But one day that
overseer had my pappy whipped for sompin he never done, and pappy hit
him.
So after that, he sent pappy down to New Orleans to be sold. He said he
would liked to kill pappy, but he didn't dare 'cause he didn't owned
him. Pappy was old. Every auction sale, all the young niggers be sold;
everybody pass old pappy by. After a long time--oh, maybe five
years--one day they ax pappy--"Are you got some white folks back in
Arkansas?" He telled them the Williams white folks in Camden on the
Ouachita. Theys white. After while theys send pappy home. Miss, I tells
you, nobody never seen sech a home coming. Old Miss and the young white
folks gathered round and hugged my old black pappy when he come home;
they cry on his shoulder, so glad to git him back. That's what them
Williams folks thought of their slaves. Yes ma'am.

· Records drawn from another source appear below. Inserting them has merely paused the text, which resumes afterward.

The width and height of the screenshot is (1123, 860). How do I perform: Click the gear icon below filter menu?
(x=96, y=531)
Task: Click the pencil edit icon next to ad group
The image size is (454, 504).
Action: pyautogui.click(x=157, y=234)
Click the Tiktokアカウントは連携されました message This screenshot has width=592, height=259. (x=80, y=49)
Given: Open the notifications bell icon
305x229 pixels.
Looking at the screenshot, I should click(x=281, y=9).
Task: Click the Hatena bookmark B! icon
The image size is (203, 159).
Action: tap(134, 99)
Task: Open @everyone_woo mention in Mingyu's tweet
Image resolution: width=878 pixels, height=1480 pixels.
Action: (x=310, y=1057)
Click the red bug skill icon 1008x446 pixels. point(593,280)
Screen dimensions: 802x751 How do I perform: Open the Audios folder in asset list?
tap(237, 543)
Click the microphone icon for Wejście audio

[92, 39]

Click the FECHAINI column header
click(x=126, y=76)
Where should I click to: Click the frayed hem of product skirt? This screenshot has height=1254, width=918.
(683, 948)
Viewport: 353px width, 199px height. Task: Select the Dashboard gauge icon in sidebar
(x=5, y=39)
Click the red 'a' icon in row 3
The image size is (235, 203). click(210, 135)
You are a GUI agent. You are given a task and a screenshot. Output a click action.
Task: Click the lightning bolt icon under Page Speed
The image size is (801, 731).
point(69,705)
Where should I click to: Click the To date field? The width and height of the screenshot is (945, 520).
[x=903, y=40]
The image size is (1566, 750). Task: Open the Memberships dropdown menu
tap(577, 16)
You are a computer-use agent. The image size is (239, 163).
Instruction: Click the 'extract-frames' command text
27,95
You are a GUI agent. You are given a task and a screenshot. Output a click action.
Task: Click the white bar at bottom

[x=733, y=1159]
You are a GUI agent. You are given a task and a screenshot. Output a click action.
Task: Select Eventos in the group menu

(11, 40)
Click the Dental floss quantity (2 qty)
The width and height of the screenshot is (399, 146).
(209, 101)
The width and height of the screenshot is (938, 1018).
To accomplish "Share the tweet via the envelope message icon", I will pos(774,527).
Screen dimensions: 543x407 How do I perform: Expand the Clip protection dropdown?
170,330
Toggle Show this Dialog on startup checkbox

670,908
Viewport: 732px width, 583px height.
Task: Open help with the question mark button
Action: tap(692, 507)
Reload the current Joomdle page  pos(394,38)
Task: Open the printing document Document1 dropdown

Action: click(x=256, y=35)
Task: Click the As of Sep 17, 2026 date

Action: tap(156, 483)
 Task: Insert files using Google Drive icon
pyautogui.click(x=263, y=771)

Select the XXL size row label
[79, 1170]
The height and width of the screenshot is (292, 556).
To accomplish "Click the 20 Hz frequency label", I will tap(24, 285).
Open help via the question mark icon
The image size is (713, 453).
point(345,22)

Old Miss was name Miss 'liza. She skeered to stay by herself after old
master died. I was took to be her companion. Every day she wanted me to
bresh her long hair and bathe her feet in cool water; she said I was
gentle and didn't never hurt her. One day I was a standing by the window
and I seen smoke--blue smoke a rising over beyond a woods. I heerd
cannons a-booming and axed her what was it.